As distinct to falling into the right hands ;)
However, as per Microsoft's "standard debugging process," workers moved the crash dump from the isolated production network into a debugging environment on the internet-connected corporate network.
Sort of saying, then. "Oh yes we have a dump of supersenstive information that crashed. Let's take it somewhere insecure so that we can have a good look at it.".
Really. No one thought that this was a really stupid idea in general
Who was the dunce who thought it'd be ok that everything could go through the same converged API without actually checking whether the token had the privileges to act as a skeleton key. That is the most egregious error of them all.
Get your OAuth/OIDC right, for goodness sake. It's not that difficult either. OpenID Foundation has examples!
It's an interesting measure of blame... because unless one has proof of who did it, how can blame be laid at a particular "hacker group". Did this hacker group accidentally leave a business card when scarpering from the scene? Was this accidentally dropped or a red herring?
The confident assignments of blame to "China" do sound like the previous "It was commies that done it" claims.

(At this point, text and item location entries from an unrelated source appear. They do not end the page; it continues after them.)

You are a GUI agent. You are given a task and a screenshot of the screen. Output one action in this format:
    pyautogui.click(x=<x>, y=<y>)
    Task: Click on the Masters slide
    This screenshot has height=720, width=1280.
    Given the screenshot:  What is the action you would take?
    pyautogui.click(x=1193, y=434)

This doesn't mean that a Chinese state agency didn't do this, but I'd question any statement that they did without anything to back it up. Hell, there have been hacks where multiple groups have claimed that they did it and if it really was a Chinese state agency or a group sponsored by the Chinese state, I'd suspect that they'd take a dim view of those who did it showing off about it.
Its obvious that neither of you have worked with a Chinese citizen. Their goals will appear to be similar to yours, but in actuality, their sole goal is to advance China. They will take whatever they want, when they want it. If you think this is untrue or an unfair characterisation, you're wrong.
If you are not finished looking at a crash dump within a couple of days, why keep it? In contrast, why are access logs, which have long term value, regularly deleted?
What's the time between the original crash and the security failure? (Somewhere I read "2 years", but that may be unreliable information).